**Text for analysis**

........

Asda to create 7,000 new jobs

Asda has followed the lead of Morrisons and Tesco, announcing that it will create 7,000 new jobs this year.

The supermarket has said that it has plans to create 3,700 jobs by extending 15 of its existing stores and opening nine new food stores and five new Asda Living outlets.

In addition, 2000 new jobs will be created through the expansion of its home shopping business ASDA.com, and a 1000 new jobs through organic growth. A further 120 roles will be created in Asda pharmacies and optical centres nationwidel.

Asda has also pledged to recruit up to 3,000 long-term unemployed people in a bid to help provide full and part time roles to people who have been unemployed for more than six months and are finding it difficult to re-enter the labour market. It will recruit for existing vacancies through through Local Employment Partnerships and Remploy -Asda's recruitment partner for people with disabilities and health conditions.

Andy Bond, president and CEO of ASDA said:"This year we will create 7,000 new jobs at a time when many companies are having to lay people off. We will also be helping 3,000 long-term unemployed get back into work by specifically targeting them for existing vacancies in our business."

........

Stored data:
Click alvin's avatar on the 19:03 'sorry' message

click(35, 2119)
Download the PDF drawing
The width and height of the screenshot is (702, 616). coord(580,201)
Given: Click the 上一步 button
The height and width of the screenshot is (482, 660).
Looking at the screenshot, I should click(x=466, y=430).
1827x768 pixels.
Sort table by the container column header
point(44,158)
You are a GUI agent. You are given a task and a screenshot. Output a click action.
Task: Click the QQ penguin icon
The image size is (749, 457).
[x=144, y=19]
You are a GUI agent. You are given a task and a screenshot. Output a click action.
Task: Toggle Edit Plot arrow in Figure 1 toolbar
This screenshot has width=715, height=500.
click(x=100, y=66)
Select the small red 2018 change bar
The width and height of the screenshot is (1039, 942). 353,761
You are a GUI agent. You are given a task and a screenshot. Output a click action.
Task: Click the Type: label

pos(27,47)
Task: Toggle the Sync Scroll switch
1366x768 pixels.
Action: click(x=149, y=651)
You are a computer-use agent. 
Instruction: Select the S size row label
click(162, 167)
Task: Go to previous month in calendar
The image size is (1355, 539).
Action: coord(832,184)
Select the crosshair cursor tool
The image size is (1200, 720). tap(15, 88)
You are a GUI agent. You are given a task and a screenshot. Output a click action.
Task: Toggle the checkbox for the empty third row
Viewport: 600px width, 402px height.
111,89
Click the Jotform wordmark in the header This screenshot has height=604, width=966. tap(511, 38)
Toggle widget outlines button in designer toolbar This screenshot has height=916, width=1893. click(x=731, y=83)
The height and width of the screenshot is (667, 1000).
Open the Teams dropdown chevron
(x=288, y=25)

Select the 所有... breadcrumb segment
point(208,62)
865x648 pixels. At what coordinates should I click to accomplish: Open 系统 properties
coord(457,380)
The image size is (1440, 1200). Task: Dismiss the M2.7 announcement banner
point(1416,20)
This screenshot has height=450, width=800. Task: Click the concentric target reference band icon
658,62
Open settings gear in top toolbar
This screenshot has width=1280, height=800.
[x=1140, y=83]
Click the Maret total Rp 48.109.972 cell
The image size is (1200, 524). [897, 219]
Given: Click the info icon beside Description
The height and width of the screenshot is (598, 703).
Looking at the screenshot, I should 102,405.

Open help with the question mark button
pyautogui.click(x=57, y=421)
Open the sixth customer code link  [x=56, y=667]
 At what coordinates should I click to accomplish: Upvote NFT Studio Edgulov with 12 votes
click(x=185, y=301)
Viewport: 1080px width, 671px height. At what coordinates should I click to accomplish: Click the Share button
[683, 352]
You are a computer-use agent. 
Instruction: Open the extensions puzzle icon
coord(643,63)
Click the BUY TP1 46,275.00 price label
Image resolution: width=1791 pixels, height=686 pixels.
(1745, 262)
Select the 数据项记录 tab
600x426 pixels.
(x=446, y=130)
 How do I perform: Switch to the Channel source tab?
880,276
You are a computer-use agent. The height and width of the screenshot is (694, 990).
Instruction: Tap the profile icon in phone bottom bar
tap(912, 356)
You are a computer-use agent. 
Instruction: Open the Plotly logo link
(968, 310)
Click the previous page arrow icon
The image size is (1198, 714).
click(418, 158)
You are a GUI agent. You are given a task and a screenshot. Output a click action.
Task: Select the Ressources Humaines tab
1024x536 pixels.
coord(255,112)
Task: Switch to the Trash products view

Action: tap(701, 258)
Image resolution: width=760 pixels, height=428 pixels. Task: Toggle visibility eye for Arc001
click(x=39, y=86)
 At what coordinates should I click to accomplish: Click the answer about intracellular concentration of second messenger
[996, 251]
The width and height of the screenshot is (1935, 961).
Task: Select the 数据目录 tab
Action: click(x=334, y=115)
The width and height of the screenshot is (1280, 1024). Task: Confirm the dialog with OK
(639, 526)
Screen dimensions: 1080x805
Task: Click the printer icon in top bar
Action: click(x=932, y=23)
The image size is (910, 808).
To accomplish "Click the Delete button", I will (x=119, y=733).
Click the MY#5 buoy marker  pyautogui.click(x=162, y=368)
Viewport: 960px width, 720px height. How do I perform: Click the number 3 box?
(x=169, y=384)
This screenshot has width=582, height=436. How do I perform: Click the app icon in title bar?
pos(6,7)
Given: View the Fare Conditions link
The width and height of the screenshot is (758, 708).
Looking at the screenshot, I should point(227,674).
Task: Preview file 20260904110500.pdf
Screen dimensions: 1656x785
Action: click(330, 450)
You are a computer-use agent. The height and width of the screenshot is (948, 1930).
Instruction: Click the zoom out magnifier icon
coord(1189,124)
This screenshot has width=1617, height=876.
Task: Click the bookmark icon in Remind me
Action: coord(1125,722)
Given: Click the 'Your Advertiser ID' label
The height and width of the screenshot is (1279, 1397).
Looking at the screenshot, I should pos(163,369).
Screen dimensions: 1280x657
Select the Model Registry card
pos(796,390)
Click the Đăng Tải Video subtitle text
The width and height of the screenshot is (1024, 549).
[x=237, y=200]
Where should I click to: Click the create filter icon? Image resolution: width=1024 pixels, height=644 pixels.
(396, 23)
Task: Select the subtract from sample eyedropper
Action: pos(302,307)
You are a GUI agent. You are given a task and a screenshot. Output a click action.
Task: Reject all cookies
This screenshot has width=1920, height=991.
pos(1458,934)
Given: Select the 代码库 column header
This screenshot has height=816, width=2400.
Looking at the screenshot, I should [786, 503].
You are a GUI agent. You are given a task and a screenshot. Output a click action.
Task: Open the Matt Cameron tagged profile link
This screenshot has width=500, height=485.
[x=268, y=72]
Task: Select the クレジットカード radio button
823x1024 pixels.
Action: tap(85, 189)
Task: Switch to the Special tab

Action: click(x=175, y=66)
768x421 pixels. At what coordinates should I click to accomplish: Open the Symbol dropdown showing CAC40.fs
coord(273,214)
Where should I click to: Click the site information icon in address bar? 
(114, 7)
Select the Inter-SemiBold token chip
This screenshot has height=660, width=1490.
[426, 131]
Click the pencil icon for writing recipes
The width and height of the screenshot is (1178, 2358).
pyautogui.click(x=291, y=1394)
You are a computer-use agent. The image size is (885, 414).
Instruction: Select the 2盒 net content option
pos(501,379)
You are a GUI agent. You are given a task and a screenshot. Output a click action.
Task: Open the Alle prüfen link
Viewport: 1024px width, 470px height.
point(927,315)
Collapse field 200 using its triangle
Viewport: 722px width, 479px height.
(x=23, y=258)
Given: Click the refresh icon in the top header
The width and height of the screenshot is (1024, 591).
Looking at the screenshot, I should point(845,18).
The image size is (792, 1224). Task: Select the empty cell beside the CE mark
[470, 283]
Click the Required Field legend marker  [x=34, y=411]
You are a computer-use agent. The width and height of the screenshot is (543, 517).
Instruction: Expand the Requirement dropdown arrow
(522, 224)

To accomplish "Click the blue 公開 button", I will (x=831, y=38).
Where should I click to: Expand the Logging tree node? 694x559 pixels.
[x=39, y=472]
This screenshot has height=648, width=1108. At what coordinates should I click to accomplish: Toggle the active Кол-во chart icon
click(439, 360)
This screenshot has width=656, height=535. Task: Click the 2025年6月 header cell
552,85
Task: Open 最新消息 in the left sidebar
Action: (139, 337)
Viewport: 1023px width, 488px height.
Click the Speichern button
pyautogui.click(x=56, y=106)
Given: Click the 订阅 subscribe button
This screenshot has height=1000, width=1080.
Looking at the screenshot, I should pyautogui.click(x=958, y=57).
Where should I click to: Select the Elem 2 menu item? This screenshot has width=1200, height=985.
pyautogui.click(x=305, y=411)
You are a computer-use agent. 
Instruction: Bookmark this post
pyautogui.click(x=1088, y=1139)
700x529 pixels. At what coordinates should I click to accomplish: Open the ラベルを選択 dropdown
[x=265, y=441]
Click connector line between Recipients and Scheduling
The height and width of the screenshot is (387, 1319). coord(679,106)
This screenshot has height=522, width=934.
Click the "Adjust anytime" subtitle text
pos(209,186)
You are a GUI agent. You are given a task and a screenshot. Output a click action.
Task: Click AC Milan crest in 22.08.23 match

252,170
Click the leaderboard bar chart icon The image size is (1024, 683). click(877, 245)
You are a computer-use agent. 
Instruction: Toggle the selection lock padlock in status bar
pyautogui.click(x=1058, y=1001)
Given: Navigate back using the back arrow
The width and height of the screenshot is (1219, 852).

........

**Problems to solve**
a - Rewrite the paragraph of the Asda jobs article that begins "Asda has also pledged" as a short bulleted list that keeps its main facts.
b - Carry on the Asda jobs article with a few sentences that follow on from its last sentence.
The stored data is separate material that has no connection to the Asda jobs article.

**Numbered answers**
a -
- Asda has pledged to recruit up to 3,000 long-term unemployed people.
- The aim is to give full- and part-time roles to people who have been unemployed for more than six months and are finding it hard to re-enter the labor market.
- Recruitment will be for existing vacancies, through Local Employment Partnerships and Remploy, Asda's recruitment partner for people with disabilities and health conditions.

b -
James Purnell, secretary of state for Work and Pensions praised Asda for the its drive to create jobs, adding that people need as much support as possible to help get them into jobs.

"Local Employment Partnership's such as ASDA have been a real success. We're on target to get 250,000 long-term unemployed people back into work through the scheme and thanks to the extra money we got in the Pre-Budget report last November we are also opening it up to people who have just lost their jobs," he said.

Beth Carruthers, director of Employment Services at Remploy said that his company was proud of its partnership with Asda.

"The announcement of these new positions is excellent news and will allow us to work together still further," he added. "Now of all times we should not be turning our backs on disadvantaged people and should instead be ensuring they have the opportunity to play a full role in the economic life of the country."